Giant murder hornets invading US could be stopped with bizarre new ‘sex spray’

AN INVASIVE species of hornet are being trapped by researchers with a nifty science trick. 

Researchers have studied the sex pheromones of the queen hornet and used it to set up traps that have male hornets flocking.



The murder hornet can fly up to 20 miles per hour

The Asian giant hornet, which was dubbed the “murder hornet” by the media, is native to East Asia but touched down in the United States in late 2019.

The wily bug has a stinger about a quarter inch long.

The murder hornet wreaks havoc on honey bee colonies and crop fields, putting the livelihood of insects and people at stake.

Professor James Nieh, one of the leading researchers studying how to capture murder hornets, told The Independent “They are amazing social insects, but they don’t belong in North America and harm our critical bee populations, so we should remove them.”

Scientists found that the male murder hornet is intensely attracted to the scent of the queen’s pheromones, which is primarily made of three different acids.

These acids are commercially available and used in traps that yielded thousands of captured male murder hornets.

The male murder hornets are misled into thinking they might find a breeding opportunity but end up meeting their demise in the bottom of a trap.

“The males are drawn to the odors of the females since they typically mate with them near their nests,” Nieh said in a press release.

Nieh thinks a pheromone bait will attract a good portion of the male murder hornets within a mile of the trap.

By cutting off the queens’ access to males the risk of murder hornets breeding will be greatly reduced and their population will be driven down.

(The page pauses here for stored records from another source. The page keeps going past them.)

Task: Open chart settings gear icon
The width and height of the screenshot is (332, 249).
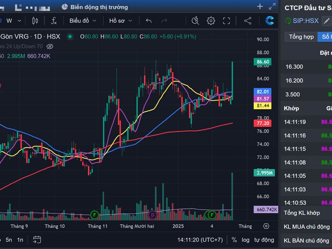Action: 211,21
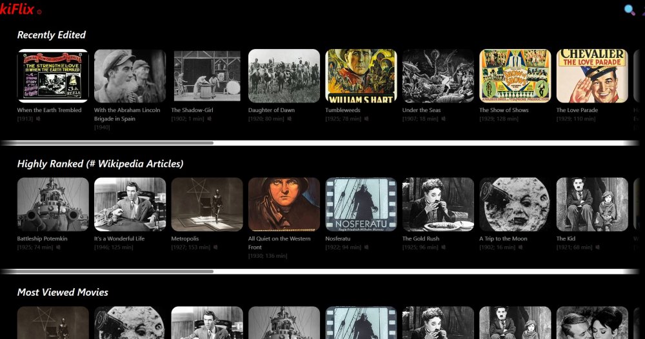645x339 pixels.
Task: Open The Show of Shows title link
Action: [x=504, y=110]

The Washington State Department of Agriculture posted a map of existing murder hornet traps of all varieties set up along the US-Canada boarder.

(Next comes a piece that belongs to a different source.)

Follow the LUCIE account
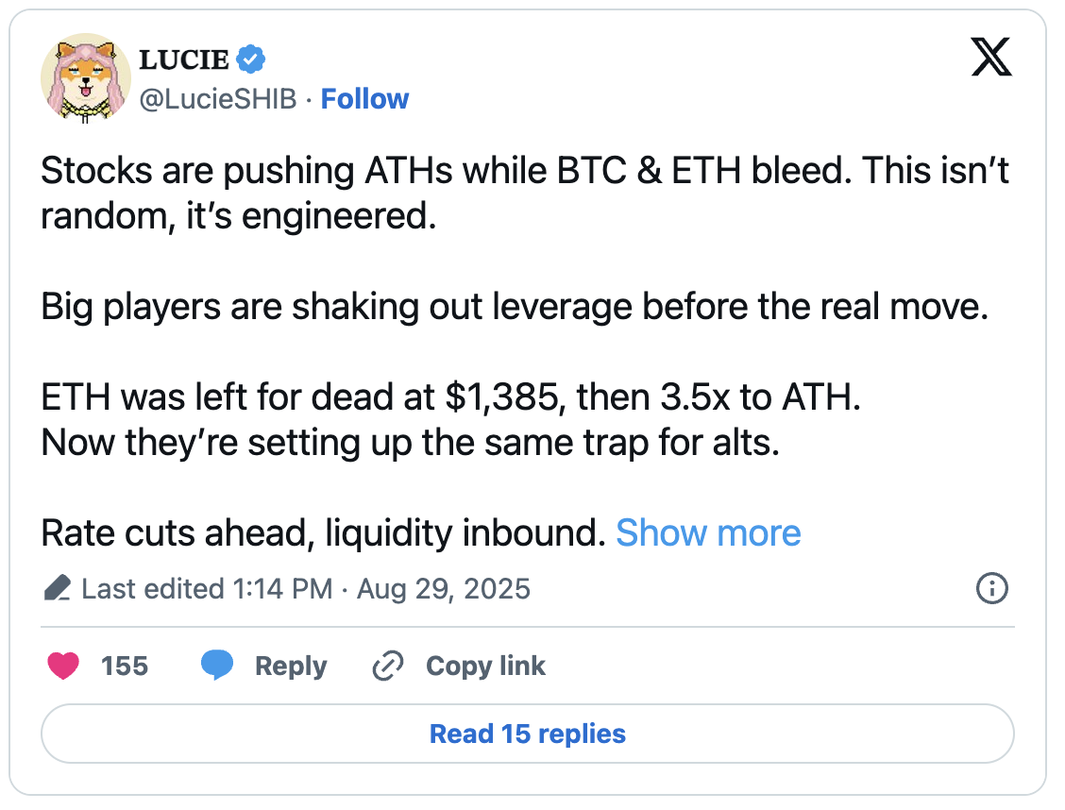(364, 99)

In Asia, murder hornets kill about 50 people per year.

Their stinger injects a small dose of a neurotoxin called mandaratoxin, but researchers have found the hornets are also capable of spraying venom into victims’ eyes.

In 2013, swarms of murder hornets were responsible for 28 deaths and scores of injuries in China’s Shaanxi Province.

Experts advise that if you’re attacked by murder hornets, resist the urge to swat at them. Your best choice is to run away as fast as possible while covering your face.

Wildlife expert and YouTube stuntman Coyote Peterson deliberately stung himself with a captured murder hornet and said “it will put you in momentous amounts of pain for around six hours.”